PHP

How to properly share rights on one VPS for several sites and users?

Good afternoon.
The problem is this:
We rented a good VPS in half with a friend. There will be several sites on the server. Half of the sites are mine, half are my friend's.
For security reasons, I want to correctly configure the nginx + php5-fpm bundle so that the owner of one site cannot access another site. Strongly no one is going to break into other people's folders, but the developer of another site hosted on the same VPS or someone who hacks any of the sites on the VPS can conditionally gain access to the site. I do not want to fence any virtualization, otherwise there is no point in dividing hosting into two.
So far I have a solution like this (but it solves only part of the problems).
For each site I create my own separate php5-fpm pool, hang it on a separate port and run it from a separate user.
For example:

[host1]
listen = 127.0.0.1:9001
user = user1 
group = user1
pm = dynamic
pm.max_children = 10
pm.start_servers = 2
pm.min_spare_servers = 2
pm.max_spare_servers = 4
...
chdir = /
php_admin_value[log_errors] = on
php_admin_value[upload_tmp_dir] =    /var/www/$pool/mod-tmp/upload_tmp
php_admin_value[session.save_path] = /var/www/$pool/mod-tmp/sessions
php_admin_value[error_log] =         /var/www/$pool/logs/php-errors.log
и т.п.

Further, nginx, depending on the server_name in the locations, makes a redirect to the proxy. For example:

fastcgi_pass   127.0.0.1:9001; 	# - на один php пул, который работает от пользователя user1
fastcgi_pass   127.0.0.1:9002;  # - на другой php пул, который работает от пользователя user2

The questions I've already encountered.
Nginx runs as the www-data user and distributes static for all sites.
This means that all files owned by USER1 must be readable not only by USER1, but also by other users. If I set permissions on the files, for example 0775, then the user USER2 will be able to read the files of the user USER1. And if I set permissions to 0770, then nginx will not be able to load statics. Those. while it turns out that a user of one site, knowing the structure of another site, can access an arbitrary file, even though the owners of the files are different.
The second problem is that user USER2 can make a symlink, for example, in the root of the site, for example something.css -> /$homedirs/user1/$site/config.php. And then nginx will easily give away "someone else's secret files" containing, among other things, passwords. It is possible to forbid nginx to follow symlinks, but this increases the load on it and links are sometimes used for "legitimate" purposes.
Partially, using chroot in the php5-fpm pool settings could help me. Whether this will solve the issue with symlinks, I don't know. But I got another problem. One of the sites (a phpbb forum) gave the following error when using chroot

Can't connect to local MySQL server through socket '/var/run/mysqld mysqld.sock' (2) [2002]

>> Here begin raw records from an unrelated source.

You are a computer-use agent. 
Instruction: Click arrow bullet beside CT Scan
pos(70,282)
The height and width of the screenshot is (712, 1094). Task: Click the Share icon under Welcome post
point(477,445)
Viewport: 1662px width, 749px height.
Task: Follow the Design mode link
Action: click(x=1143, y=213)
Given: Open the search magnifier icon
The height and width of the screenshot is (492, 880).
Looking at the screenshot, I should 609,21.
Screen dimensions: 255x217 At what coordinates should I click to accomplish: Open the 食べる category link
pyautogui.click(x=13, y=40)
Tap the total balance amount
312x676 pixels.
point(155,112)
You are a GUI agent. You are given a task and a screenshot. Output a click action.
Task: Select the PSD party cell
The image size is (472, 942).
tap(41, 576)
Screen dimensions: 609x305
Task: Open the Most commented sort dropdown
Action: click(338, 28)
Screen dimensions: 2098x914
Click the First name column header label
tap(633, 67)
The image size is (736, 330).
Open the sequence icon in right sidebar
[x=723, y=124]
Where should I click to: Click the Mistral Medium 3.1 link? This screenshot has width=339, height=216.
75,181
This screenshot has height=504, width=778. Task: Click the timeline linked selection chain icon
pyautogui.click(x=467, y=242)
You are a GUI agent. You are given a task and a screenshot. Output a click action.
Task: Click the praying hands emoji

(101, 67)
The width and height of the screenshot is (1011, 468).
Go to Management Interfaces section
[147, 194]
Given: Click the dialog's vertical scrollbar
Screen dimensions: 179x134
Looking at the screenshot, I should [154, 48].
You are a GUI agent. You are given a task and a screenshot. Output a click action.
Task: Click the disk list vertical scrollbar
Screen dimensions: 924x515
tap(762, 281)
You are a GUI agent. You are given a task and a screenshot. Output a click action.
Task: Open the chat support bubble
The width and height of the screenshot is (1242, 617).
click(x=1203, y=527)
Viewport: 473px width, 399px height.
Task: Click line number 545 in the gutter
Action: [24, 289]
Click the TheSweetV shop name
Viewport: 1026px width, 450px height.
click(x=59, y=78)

The meaning is clear that php cannot access the socket outside of the chroot. So I have a choice either not to use chroot or to solve the problem with connecting to Mysql. Although the phpbb settings indicate a connection to Mysql via localhost on port 3306 (there are no settings anywhere about sockets), for some reason a message is issued about an error accessing the socket. I can't force Phpbb to connect through the port.
I have experience only setting up VPS for one user.
Therefore, I would like to either get a comment on the specific problems described, or get advice on how to properly divide hosting into several sites.